4 Gaston Bachelard in O Ar e os Sonhos, São Paulo, Martins Fontes, 1990. 5 Gaston Bachelard in L’Engagement rationaliste, Paris, PUF,1972.

6 cit. por William Chittick, The Sufi Path of Knowledge. New York , Ed.Suny, 1989, pág. XXIII.

7 Henri Corbin in L’homme de lumiére dans le soufisme iranien, Saint- Vincent-sur-Jabron, Ed. Présence, 1984.

8 Gaston Bachelard in A Poética do Devaneio, São Paulo, Martins Fontes, 1990.

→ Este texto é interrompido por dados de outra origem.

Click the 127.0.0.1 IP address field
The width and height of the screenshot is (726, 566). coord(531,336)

9 Gilles Deleuze in O que é Filosofia, São Paulo, Ed. 34, 1992 10 Gaston Bachelard in A Poética do Espaço, São Paulo, Martins Fontes, 1989

11 Gaston Bachelard in Fragments d’une poétique du Feu, Paris, PUF, 1988.

12 Deleuze, Gilles (ed. Boutang) L ́Abécédaire de Giles Deleuze. DVD, Paris, Ed. Montaparnasse, 2004.

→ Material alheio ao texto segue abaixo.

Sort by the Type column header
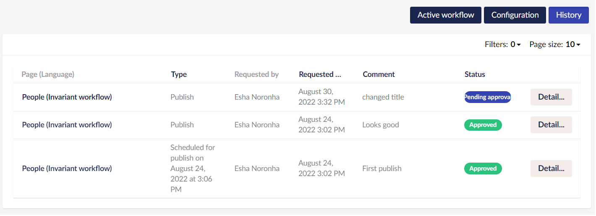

Uma nuvem se move no céu e lentamente se aproxima de uma outra que se move ainda mais lentamente. As duas não se misturam, se sobrepassam, o céu tocado em mim se dilui de menos em menos azul. Ao longe fico mais perto, acalmo me vendo as nuvens passarem indiferentes ao céu ou a mim. Respiro longe sem me importar com esse pequeno drama cósmico. O céu azul permanece lá, simplesmente se azula porque é seu destino. Move meus olhos que não pensam ou sequer se fecham. Uma calma tão intensa que me submeto a esse movimento das nuvens, o olhar desfocado não vêem o que escrevo, as palavras devem ver melhor seu caminho. Olho ao longe e divago nas folhas difusas. Dormito e escrevo meio cego, sem ver bem o que escrevo na folha, as palavras escorrem na pagina, as nuvens parecem imóveis diante dessas palavras que correm na caneta.

A meia distância o rochedo denso aguarda na sua condição mineral, um avião ao longe alguns pássaros volteando no meio azul do céu. Minha mão tenta se levantar tentando entender esse acontecimento, onde um rochedo fala aos pássaros, volteando acima e mais acima o avião desliza, o rochedo já na sombra de um sol que ilumina a linha do mar e todoas os voantes desaparecem. Aspiro fundo esta atmosfera, de nuvens dissolvidas no final do dia dessa luz crepuscular. Isso tudo me dá uma paisagem. Encho cadernos vazios com nada, tento tocar o infinito longe dessa paisagem onde o amor alimenta fundo. A luz finda, silencia longe, os meus olhos buscam o que me continua escapando. Três pássaros retornam cortando esse final de céu que breve mergulhará na noite, me deparo entrando nessa doce infinitude, imensa solidão íntima conjugando um azular. Aguardo lá de Orion as Três Marias que irão chamar de novo meu olhar com seu canto estelar e doce. O vento começa a soprar as estrelas, fecham-se os olhos.